-- EXCERPT --
══════

The traditional concept of incest prohibition was strict. Villagers try to avoid marriage with knaswani. This has produced increasing inter-ethnic marriage among the Kvalan, given the population decrease inside and outside the village. The ethnic identity of the Kvalan descendants in Shinsha has become complicated through the process of interethnic marriage, which is reflected in the practice of ancestor worship.
Another rapid change has occurred in marriage. The rate of virilocal marriage has increased from about 50% to 90% during the last half century. Changes in the form of marriage have caused other forms of culture change. As the result of virilocal marriage, the process of the formation of a new household has become similar to that of the Han Chinese. Few sons marry out, as most of the male descendants are going to inherit their parents' property eventually.
Despite this change, the ideological framework of the villagers is still based on the ego-centered and bilateral organisational principles, and the concept of patrilineality has not penetrated their way of thinking. The following analysis of ancestor worship will explain people's attitudes toward their traditional kinship ideology.

══════

-- DATASET --
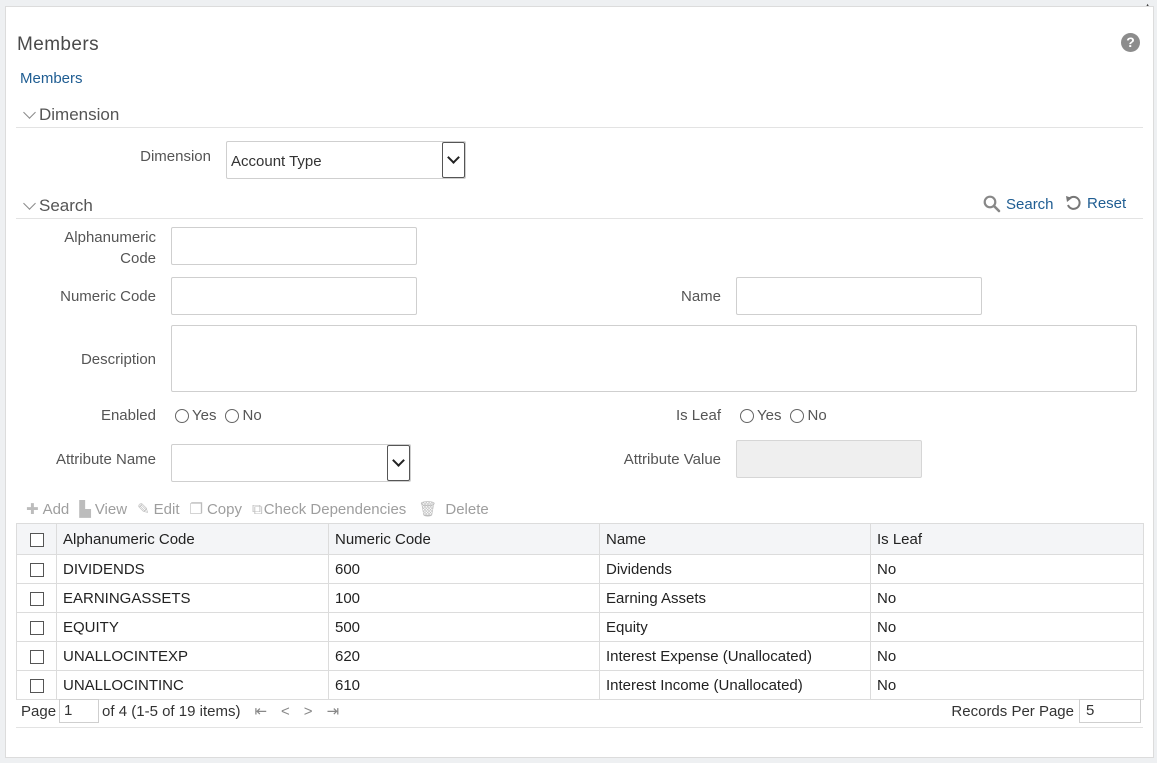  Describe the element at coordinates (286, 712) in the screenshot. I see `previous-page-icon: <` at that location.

══════

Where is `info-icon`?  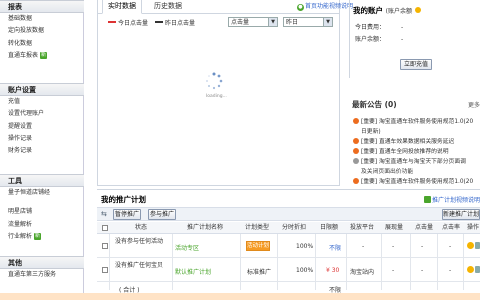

══════

-- EXERCISE DESCRIPTION --
Can you copy word for word the part of the Kvalan marriage excerpt between "Another rapid change" and "traditional kinship ideology.", inclusive? The records have no connection to the Kvalan marriage excerpt.

-- SOLUTION TO THE PROBLEM --
Another rapid change has occurred in marriage. The rate of virilocal marriage has increased from about 50% to 90% during the last half century. Changes in the form of marriage have caused other forms of culture change. As the result of virilocal marriage, the process of the formation of a new household has become similar to that of the Han Chinese. Few sons marry out, as most of the male descendants are going to inherit their parents' property eventually.
Despite this change, the ideological framework of the villagers is still based on the ego-centered and bilateral organisational principles, and the concept of patrilineality has not penetrated their way of thinking. The following analysis of ancestor worship will explain people's attitudes toward their traditional kinship ideology.